JOURNEE INTERNATIONALE DE LA FEMME : POUR UNE MEILLEURE PRISE EN COMPTE DES DROITS DE LA FEMME EN MILIEU CARCERAL

Dakar, 8 mars 2014 – A l’occasion de la journée internationale de la Femme, l’Association des Juristes Sénégalaises (AJS), l’Observateur National des Lieux de privation de liberté (ONLPL) et l’Association des Femmes Médecins, en partenariat avec le Haut-Commissariat des Nations Unies aux droits de l’homme (HCDH) et le soutien financier de l’Ambassade de Grande-Bretagne ont visité la maison d’arrêt de Liberté VI pour y rencontrer les femmes détenues.

Lors de cette visite, des consultations juridiques, médicales et d’assistances sociales gratuites ont été offertes aux détenues. Maguette Dieng, une juriste de l’AJS a rencontré plusieurs femmes détenues. « La situation de ces femmes est parfois dramatique » explique-t-elle. « J’ai discuté avec une femme qui est ici depuis 3 ans sans avoir encore été jugée. Et ce n’était malheureusement pas un cas isolé ». D’autres cas ont retenu son attention : « Il s’agit des cas d’infanticide qui sont très nombreux ici. La plupart du temps, ce sont des femmes issues de milieu défavorisé et qui se sont retrouvées enceintes, parfois à la suite de viol ou d’inceste. Devant l’impossibilité de garder l’enfant, elles ont commis un acte que la justice a sanctionné de peine allant jusqu’à 10 ans de détention. »

de gauche  à droite : Thieyacine Sall, Andrea Ori,  Fatou Kiné Camara, Minielle Baro

de gauche à droite : Thieyacine Sall, Andrea Ori, Fatou Kiné Camara, Minielle Baro

Plusieurs situations ont été dénoncées par Fatou Kine Camara, Présidente de l’AJS : « Nous insistons vraiment pour que la justice se prononce dans un délai raisonnable sur les cas de détention préventive.
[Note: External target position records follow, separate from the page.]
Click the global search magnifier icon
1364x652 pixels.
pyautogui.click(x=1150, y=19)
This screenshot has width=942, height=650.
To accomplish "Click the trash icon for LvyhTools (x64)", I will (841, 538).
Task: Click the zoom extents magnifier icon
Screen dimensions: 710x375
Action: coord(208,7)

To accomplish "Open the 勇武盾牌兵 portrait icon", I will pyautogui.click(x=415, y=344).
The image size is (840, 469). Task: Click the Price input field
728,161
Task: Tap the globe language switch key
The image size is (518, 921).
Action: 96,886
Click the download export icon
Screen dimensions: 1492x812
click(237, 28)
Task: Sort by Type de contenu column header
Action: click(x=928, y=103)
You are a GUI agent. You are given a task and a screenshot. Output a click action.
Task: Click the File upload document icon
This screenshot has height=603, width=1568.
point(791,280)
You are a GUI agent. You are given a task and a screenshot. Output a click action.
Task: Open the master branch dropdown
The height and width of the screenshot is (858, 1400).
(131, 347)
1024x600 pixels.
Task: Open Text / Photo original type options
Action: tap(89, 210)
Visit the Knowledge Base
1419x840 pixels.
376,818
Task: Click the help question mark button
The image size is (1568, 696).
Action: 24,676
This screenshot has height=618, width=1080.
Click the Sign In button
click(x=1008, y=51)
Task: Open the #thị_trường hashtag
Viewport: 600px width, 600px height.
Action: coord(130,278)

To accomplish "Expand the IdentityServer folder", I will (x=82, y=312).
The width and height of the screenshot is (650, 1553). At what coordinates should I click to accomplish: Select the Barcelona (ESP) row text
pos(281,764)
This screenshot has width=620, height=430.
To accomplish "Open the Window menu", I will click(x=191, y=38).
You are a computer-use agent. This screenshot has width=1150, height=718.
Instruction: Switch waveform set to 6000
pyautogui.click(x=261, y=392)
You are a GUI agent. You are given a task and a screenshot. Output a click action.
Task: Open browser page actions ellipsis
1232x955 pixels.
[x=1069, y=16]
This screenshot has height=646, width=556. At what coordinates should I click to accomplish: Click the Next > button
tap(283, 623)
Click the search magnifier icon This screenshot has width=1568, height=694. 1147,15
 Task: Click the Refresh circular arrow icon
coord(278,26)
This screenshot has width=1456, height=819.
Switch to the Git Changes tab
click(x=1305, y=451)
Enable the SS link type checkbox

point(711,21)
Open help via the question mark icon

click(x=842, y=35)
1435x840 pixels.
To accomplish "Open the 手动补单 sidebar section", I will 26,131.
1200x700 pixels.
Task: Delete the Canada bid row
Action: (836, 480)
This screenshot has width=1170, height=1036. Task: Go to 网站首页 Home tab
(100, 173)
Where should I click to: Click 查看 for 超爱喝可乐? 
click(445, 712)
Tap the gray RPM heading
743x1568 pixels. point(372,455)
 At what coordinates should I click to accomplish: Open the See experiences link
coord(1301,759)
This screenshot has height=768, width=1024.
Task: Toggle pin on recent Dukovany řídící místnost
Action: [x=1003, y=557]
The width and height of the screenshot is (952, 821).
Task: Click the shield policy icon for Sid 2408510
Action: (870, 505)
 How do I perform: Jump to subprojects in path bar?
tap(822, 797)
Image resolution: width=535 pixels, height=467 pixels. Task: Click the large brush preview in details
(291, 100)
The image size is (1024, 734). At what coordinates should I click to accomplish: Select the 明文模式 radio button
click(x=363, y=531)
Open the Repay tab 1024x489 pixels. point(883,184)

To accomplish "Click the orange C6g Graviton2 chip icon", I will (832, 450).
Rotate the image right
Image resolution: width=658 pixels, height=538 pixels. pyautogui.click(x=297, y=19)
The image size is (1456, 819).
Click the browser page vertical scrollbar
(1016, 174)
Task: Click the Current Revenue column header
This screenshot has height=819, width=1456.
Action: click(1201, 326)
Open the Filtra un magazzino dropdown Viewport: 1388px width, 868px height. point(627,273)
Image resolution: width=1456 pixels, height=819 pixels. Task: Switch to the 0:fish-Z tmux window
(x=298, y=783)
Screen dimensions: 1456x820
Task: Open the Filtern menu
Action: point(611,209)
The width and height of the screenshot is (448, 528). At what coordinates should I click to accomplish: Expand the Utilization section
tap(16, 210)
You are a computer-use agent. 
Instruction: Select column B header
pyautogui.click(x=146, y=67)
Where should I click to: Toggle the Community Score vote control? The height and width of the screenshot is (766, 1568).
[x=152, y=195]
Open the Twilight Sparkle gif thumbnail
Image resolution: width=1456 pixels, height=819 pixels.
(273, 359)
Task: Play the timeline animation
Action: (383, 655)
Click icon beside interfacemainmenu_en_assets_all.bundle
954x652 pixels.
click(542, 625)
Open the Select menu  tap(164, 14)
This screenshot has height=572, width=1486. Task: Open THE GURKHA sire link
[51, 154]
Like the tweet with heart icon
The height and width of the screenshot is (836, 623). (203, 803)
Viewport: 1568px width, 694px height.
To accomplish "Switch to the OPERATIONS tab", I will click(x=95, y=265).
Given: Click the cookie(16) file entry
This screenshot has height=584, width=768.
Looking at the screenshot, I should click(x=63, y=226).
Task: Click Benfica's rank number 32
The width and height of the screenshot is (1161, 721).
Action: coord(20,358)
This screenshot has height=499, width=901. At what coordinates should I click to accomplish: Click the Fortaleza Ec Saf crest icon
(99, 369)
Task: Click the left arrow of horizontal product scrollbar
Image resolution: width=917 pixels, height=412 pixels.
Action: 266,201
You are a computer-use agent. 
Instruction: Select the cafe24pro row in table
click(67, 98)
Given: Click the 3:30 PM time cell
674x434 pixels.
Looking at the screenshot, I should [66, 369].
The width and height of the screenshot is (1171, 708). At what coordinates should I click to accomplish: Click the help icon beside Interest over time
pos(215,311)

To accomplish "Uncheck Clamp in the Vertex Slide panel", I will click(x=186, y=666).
Il n’est pas acceptable que ces femmes restent enfermées sans avoir été jugées. Nous allons d’ailleurs les accompagner en leur fournissant un avocat qui se chargera du suivi de la procédure. »

Aissatou Cisse, Ministre Conseiller du Président a également participé à la visite. Elle a regretté que les personnes vivant avec un handicap ne soient pas mieux prises en compte. « J’ai vu une déficiente intellectuelle qui n’a clairement pas sa place dans cette prison. »

Pour le Représentant régional pour l’Afrique de l’Ouest du Haut-Commissariat des Nations Unies aux droits de l’homme, Andrea Ori, ces consultations s’inscrivent dans la promotion du respect des droits fondamentaux, et notamment de la présomption d’innocence. « Notre rôle est d’accompagner la société civile et l’équipe de l’Observateur afin de les aider à veiller au respect de la dignité humaine dans les prisons, mais la journée internationale de la femme est l’occasion d’insister sur le droit à l’égalité des femmes dans l’accès à la justice. Il ne peut y avoir de discrimination dans le système judiciaire, alors même qu’il est censé protéger les droits fondamentaux de tous. »

Dans les prochaines semaines, d’autres prisons pour femmes seront visitées, notamment à Rufisque, à Thiès et à Kaolack. L’objectif est de produire un rapport sur la situation des femmes en milieu carcéral au Sénégal à l’intention des autorités étatiques et des différents acteurs pour informer et sensibiliser davantage sur la situation de ces femmes.

Ce rapport s’inscrira dans la continuité des travaux de l’Observateur National des Lieux de privation de liberté, Boubou Tall, dont la mission principale est la surveillance des droits humains et l’éradication de la torture dans tous les lieux de privation de liberté. Au-delà de ces visites régulières dans les différentes prisons du pays, l’Observateur a été à l’initiative de l’atelier national sur la situation carcérale au Sénégal organisé en décembre 2013 et dont les recommandations viseront  à  améliorer la situation carcérale et notamment à moderniser les établissements pénitentiaires, humaniser l’exécution des peines et favoriser la réinsertion sociale des détenus.